Ce mercredi 24 août, la plupart d’entre eux portent des pancartes appelant le gouvernement à s’attaquer aux problèmes socio-économiques du pays.
« Ramaphosa sera notre mort », lit-on sur une pancarte de l’un des marcheurs de la ville de Tshwane. Et une manifestante scande avec sa voix : « Arrêtez de faire passer le profit avant le peuple ».

Ils font la grève en réponse aux délestages, à la hausse des prix du carburant et à la hausse des prix des denrées alimentaires.
« C’est un sacrifice que je suis prêt à faire pour faire passer le message, pour la génération à venir », a confié Thabo Rangwato, un manifestant qui travaille dans la fonction publique à un média local. Il dit s’abstenir du travail parce que « nous luttons et les problèmes sont évidents ».
Les manifestants sont très énergisés en chantant des chansons de lutte. « En tant que jeunes de ce pays, nous ressentons le pincement. Une étudiante infirmière en stage perçoit un salaire mensuel de 6.000 rands. Avec ce salaire, elle doit payer un loyer, acheter de la nourriture et se rendre au travail en utilisant soit les transports en commun, soit sa propre voiture.

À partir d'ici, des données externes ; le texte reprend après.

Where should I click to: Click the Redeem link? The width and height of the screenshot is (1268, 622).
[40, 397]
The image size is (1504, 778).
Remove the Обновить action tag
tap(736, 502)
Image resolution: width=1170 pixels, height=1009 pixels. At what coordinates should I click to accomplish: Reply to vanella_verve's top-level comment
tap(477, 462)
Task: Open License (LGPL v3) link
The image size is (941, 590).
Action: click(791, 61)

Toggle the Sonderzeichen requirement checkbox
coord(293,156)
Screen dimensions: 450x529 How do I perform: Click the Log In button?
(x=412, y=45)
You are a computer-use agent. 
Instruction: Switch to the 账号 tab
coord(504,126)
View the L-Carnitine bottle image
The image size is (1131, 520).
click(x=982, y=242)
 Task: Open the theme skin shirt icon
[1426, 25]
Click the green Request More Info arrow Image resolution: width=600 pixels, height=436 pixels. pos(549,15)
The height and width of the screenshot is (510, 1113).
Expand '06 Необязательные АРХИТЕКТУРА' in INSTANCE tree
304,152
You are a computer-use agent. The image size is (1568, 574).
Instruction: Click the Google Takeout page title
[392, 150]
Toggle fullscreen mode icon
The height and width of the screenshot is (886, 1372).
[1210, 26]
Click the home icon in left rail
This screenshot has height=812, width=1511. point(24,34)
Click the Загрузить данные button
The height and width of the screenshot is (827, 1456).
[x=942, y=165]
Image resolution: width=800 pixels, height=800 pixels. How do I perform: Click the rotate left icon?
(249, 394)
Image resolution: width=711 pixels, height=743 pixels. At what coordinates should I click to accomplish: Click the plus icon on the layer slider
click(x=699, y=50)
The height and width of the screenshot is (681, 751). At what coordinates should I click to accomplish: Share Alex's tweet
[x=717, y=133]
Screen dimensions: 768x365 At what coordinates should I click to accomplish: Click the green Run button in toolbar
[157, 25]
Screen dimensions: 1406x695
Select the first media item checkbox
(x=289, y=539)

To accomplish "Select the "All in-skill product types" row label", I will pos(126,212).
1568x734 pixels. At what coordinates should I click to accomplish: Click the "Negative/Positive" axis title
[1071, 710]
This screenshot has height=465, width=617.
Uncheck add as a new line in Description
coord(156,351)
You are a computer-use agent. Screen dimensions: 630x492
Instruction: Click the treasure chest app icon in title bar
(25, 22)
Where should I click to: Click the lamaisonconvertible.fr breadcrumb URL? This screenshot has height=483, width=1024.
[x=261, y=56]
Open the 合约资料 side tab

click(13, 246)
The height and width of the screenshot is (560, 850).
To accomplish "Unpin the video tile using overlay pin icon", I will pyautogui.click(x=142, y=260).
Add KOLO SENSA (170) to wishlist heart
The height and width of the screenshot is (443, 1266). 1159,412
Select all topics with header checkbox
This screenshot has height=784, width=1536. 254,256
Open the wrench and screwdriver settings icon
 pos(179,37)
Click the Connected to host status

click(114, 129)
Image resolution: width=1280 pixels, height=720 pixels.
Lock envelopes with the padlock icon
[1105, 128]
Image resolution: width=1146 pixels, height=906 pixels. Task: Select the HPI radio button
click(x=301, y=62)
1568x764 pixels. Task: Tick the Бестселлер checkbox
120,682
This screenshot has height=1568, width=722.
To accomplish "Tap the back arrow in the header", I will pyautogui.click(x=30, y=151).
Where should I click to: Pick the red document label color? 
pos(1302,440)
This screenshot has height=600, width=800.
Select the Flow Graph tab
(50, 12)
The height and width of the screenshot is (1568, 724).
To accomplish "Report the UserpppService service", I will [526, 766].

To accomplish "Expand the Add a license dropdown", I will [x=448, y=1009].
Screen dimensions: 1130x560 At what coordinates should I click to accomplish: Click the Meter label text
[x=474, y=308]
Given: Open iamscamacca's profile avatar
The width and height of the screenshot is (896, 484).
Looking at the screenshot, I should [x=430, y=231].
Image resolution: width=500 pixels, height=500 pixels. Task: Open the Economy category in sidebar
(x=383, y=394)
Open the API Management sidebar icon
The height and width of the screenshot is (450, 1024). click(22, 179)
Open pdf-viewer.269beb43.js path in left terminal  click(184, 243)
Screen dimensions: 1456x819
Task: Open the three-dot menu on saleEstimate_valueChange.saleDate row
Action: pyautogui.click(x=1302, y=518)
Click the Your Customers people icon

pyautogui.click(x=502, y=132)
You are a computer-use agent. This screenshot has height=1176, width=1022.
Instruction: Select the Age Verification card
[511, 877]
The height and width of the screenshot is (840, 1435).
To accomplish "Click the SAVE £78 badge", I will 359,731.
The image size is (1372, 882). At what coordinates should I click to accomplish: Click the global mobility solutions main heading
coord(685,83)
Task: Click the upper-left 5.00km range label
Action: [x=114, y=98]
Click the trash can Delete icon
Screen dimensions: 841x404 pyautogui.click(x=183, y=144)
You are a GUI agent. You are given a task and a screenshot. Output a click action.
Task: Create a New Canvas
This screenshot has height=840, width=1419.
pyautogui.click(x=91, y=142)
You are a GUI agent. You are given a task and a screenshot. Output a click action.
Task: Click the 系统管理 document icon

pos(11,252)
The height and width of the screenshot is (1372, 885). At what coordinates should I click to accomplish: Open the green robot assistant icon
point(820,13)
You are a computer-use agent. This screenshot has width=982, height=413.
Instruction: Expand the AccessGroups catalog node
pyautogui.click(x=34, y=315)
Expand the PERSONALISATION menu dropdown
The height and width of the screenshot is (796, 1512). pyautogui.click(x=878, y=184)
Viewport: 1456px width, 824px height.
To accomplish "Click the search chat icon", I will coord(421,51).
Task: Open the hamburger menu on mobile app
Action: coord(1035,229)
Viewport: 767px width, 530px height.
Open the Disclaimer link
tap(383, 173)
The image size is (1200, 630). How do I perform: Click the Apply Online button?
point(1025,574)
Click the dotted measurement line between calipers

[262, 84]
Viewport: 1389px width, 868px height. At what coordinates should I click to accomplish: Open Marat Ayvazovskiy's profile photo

Le prix élevé du carburant et l’augmentation des coûts des transports en commun font qu’il leur est difficile de vivre avec seulement 6.000 rands », a déclaré Amanda Tshemese, porte-parole du syndicat des transporteurs et travailleurs connexes.
Ironiquement, la grève nationale a coïncidé avec une hausse de l’inflation des prix à la consommation qui a atteint un sommet en 13 ans de 7,8%. Selon l’agence sud-africaine des statistiques (StatsSA), sur une base mensuelle, l’inflation est en hausse de 1,5% dans le pays.